With parentheses, we lose the "doesn't leave a syntactically complete expression" rule, because the expression won't be complete until the parenthses close. You can add breaks anywhere except in the middle of a name (object or function name). I won't bother with nested indentation for this example.

(
  results
  $
  cases
  [[
    i
  ]]
  $
  samples
  [[
    j
  ]]
  $
  portions
  [[
    k
  ]]
  $
  analytes
  [[
    l
  ]]
  $
  column
  <-
  x
)

If you want to bring attention to the x being assigned, you could also use right assignment.

x -> results$cases[[i]]$samples[[j]]$
       portions[[k]]$analytes[[l]]$column

Answer 2

Just to mention: the element operator [[ supports recursive indexing of lists, as documented in ?Extract under "Recursive (list-like) objects".

One caveat is that you must provide an integer or character index for each level of recursion. Mixtures aren't supported, so you must index by integer if any sublist does not have a names attribute.

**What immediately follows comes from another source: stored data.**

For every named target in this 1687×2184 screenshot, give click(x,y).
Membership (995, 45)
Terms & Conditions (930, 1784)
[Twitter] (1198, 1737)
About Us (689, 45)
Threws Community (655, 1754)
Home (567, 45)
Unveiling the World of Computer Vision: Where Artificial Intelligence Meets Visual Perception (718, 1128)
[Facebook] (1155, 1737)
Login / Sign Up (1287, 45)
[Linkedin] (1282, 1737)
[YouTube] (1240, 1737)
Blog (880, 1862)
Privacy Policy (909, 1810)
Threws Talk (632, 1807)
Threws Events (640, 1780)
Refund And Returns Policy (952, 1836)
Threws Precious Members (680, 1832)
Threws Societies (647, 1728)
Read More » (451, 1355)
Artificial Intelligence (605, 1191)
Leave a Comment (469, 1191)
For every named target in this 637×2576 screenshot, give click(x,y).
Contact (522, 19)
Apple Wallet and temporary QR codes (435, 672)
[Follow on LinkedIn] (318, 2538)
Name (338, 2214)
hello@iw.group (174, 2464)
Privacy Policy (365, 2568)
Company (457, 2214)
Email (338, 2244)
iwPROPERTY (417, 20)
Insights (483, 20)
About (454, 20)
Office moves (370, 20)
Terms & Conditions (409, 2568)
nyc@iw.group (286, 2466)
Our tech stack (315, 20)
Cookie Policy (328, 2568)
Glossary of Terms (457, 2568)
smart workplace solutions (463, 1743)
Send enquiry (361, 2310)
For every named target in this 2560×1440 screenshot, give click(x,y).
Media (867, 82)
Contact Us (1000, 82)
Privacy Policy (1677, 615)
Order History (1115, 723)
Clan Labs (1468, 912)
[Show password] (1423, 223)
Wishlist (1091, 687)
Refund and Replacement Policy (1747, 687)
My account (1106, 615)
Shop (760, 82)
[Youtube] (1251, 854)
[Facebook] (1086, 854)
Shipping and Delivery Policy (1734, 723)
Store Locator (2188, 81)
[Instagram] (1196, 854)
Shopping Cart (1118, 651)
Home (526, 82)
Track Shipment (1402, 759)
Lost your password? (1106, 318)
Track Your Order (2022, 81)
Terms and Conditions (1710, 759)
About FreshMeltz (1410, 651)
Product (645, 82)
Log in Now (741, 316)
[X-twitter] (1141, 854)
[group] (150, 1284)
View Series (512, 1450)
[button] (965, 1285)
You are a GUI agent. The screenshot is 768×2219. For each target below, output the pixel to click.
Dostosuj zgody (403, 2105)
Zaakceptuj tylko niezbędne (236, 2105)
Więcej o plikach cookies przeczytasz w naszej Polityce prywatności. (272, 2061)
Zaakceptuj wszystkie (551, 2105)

x <- list(a = list(a1 = 1, a2 = 2), b = list(b1 = 3, b2 = 4))

x[[c(1L, 1L)]]
## [1] 1

x[[c("a", "a2")]]
## [1] 2

x[[c(2L, 1L)]] <- 30
x[[c(2L, 1L)]]
## [1] 30

x[[c("b", "b2")]] <- 40
x[[c("b", "b2")]]
## [1] 40

x[[list(1L, "a1")]]
## Error in x[[list(1L, "a1")]] : invalid subscript type 'list'

You can always implement accessors that do support indices of mixed type:

rget <- function(x, i) {
    if (is.list(i)) {
        for (j in i) {
            x <- x[[j]]
        }
        x
    } else {
        x[[i]]
    }
}

`rset<-` <- function(x, i, value) {
    if (is.list(i)) {
        y <- x
        n <- length(i)
        ii <- integer(n)
        for (k in seq_len(n)) {
            j <- i[[k]]
            ii[k] <- if (is.character(j)) match(j, names(y)) else j
            y <- y[[j]]
        }
        x[[ii]] <- value
    } else {
        x[[i]] <- value
    }
    x
}

Then:

rget(x, list(1L, "a1"))
## [1] 1

rset(x, list(1L, "a1")) <- 10
rget(x, list(1L, "a1"))
## [1] 10

You would just have to accept the overhead of the for loops.